UNITED STATES - MAY 14: Rep. Mo Brooks, R-Ala., and Rep. Bob Latta, R-Ohio, right, are seen in the Capitol Visitor Center before Rep. Elise Stefanik, R-N.Y., won the election for House Republican Conference chair on Friday, May 14, 2021. (Photo By Tom Williams/CQ-Roll Call, Inc via Getty Images)
Tom Williams/CQ-Roll Call, Inc./Getty Images

Congrats to GOP Rep. Mo Brooks for tweeting his own passwords out to 100k followers

Even before this week began, there was strong evidence to suggest that Alabama Republican Rep. Mo Brooks was the dimmest member of the United States Congress. He quoted Hitler on the House floor; he said climate change was caused by rocks falling into the ocean; he once threatened that "if I have to filibuster on the Senate floor, I’ll even read the King James Bible until the [former President Donald Trump's border] wall is funded."
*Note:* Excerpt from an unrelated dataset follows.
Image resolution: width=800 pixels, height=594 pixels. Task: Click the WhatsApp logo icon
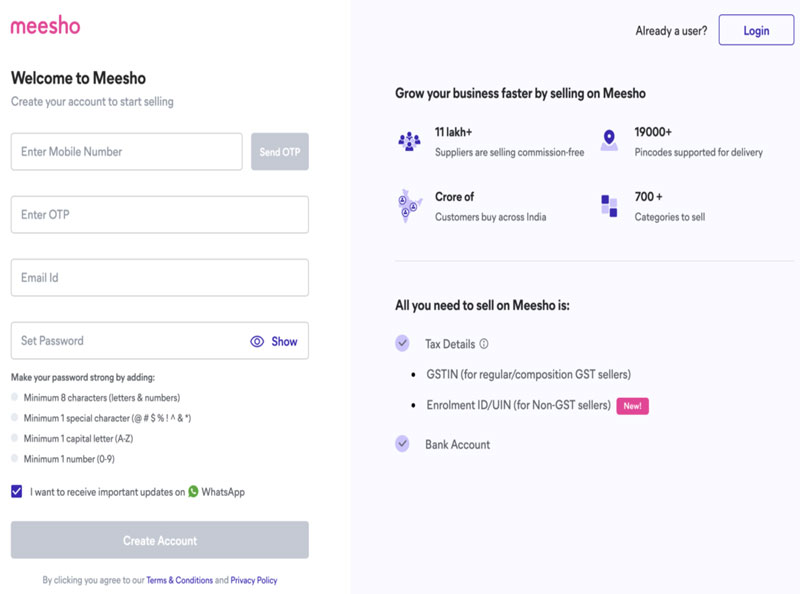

So, yeah, even by the abysmally low standards of "Who in Congress is extremely dumb?" Brooks was, if not the number one contender, at least very, very high on the list. Until this week, when he proved beyond a shadow of a doubt that he deserves the title of reigning heavyweight moron. Give this man a fancy gold belt. He's earned it.

You see, for the past few months or so, Brooks had been conspicuously hiding out, hoping to avoid being served a lawsuit from his Democratic colleague, Rep. Eric Swalwell (Calif.), over his role in the Jan. 6 insurrection on Capitol Hill. Brooks's avoidance techniques were so effective that Swalwell's attorneys had to go so far as to hire a private investigator in order to track down the errant congressman — which they eventually did this week, according to a very disgruntled tweet from Brooks, complaining that "Swalwell's team committed a CRIME by unlawfully sneaking INTO MY HOUSE & accosting my wife!"
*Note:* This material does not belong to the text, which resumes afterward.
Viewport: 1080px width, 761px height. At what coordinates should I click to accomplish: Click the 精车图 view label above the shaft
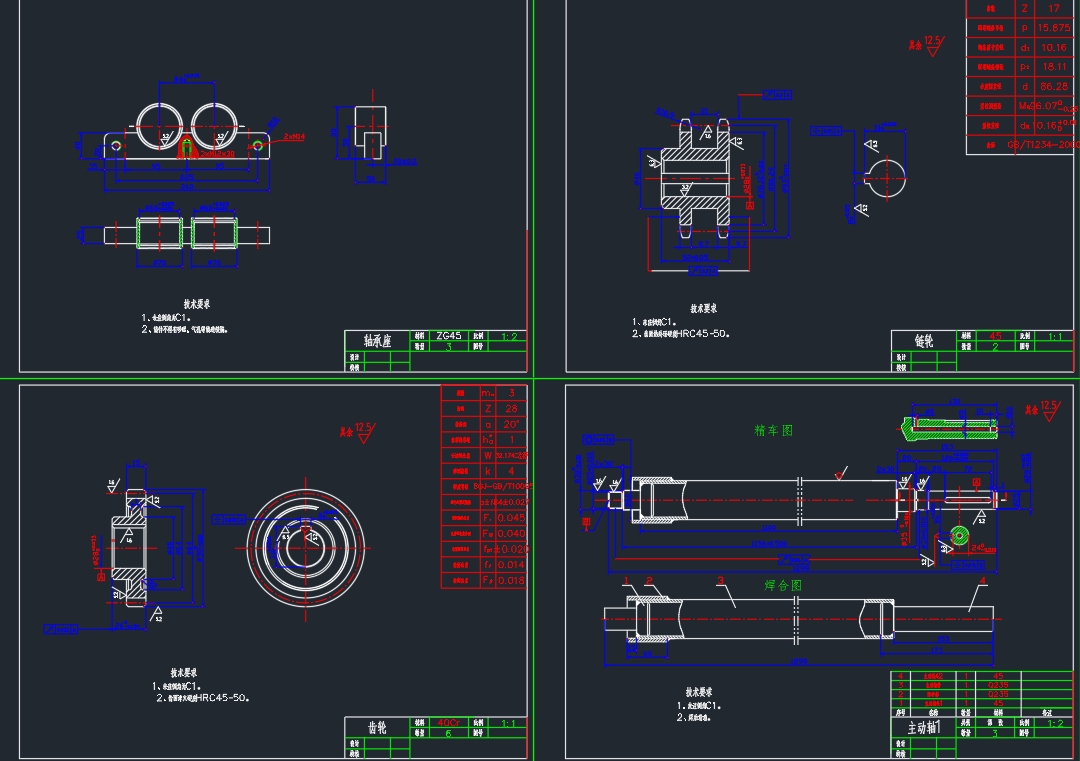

An attorney for Swalwell called Brooks's allegation "completely untrue," adding that "no one entered or even attempted to enter the Brooks's house" to serve the lawsuit.
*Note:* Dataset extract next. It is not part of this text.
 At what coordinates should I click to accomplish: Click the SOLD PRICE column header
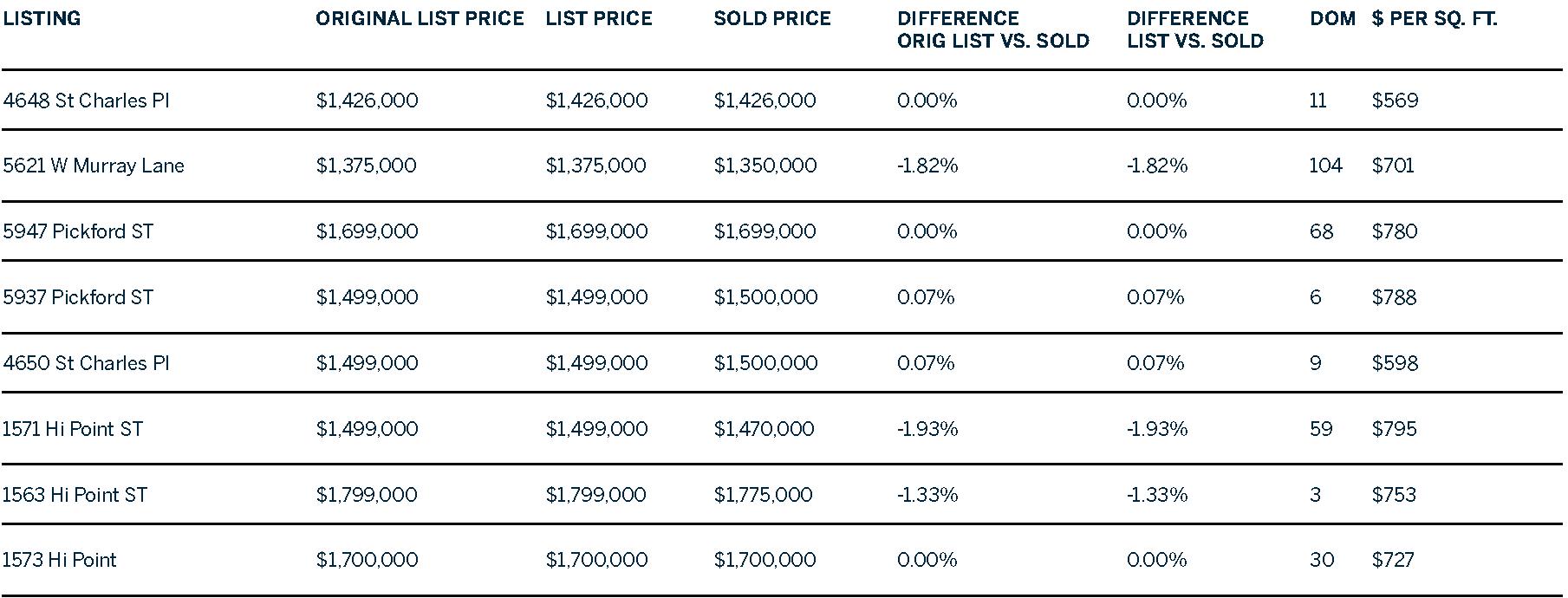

Complicating Brooks's claim about what by all indications appears to have been a perfectly legal effort by a process server to do their very straightforward job is the fact that prior to sending the above tweet, he sent a nearly identical version — since deleted — that included a few crucial details, like his email password and an unspecified PIN number. You know, unimportant stuff.

The un-redacted, extremely bad infosec tweet was left up on Brooks's timeline for hours, from Sunday afternoon until Monday morning, when it was eventually deleted.

It's one thing to blast off a conspicuously Trumpian declaration that a "HORRIBLE" crime has been committed against you without actually, y'know, proving that anything happened. But it's another thing completely to try and show how well you can outsmart a political opponent, only to hand the general public the keys to your inbox and who knows what else. Well played, sir!

To be clear, Swalwell's lawsuit is in no small part a political stunt: It's the sort of attention-seeking effort that seems designed to keep his own name in the headlines as much as it's about actually holding Brooks responsible for anything. And yet, despite the obvious transparency of Swalwell's ploy, Brooks somehow managed to bungle his response so badly that he not only failed to "own the libs" as intended, but ended up proving once and for all that he is Congress's perfect little idiot. It's impressive, honestly.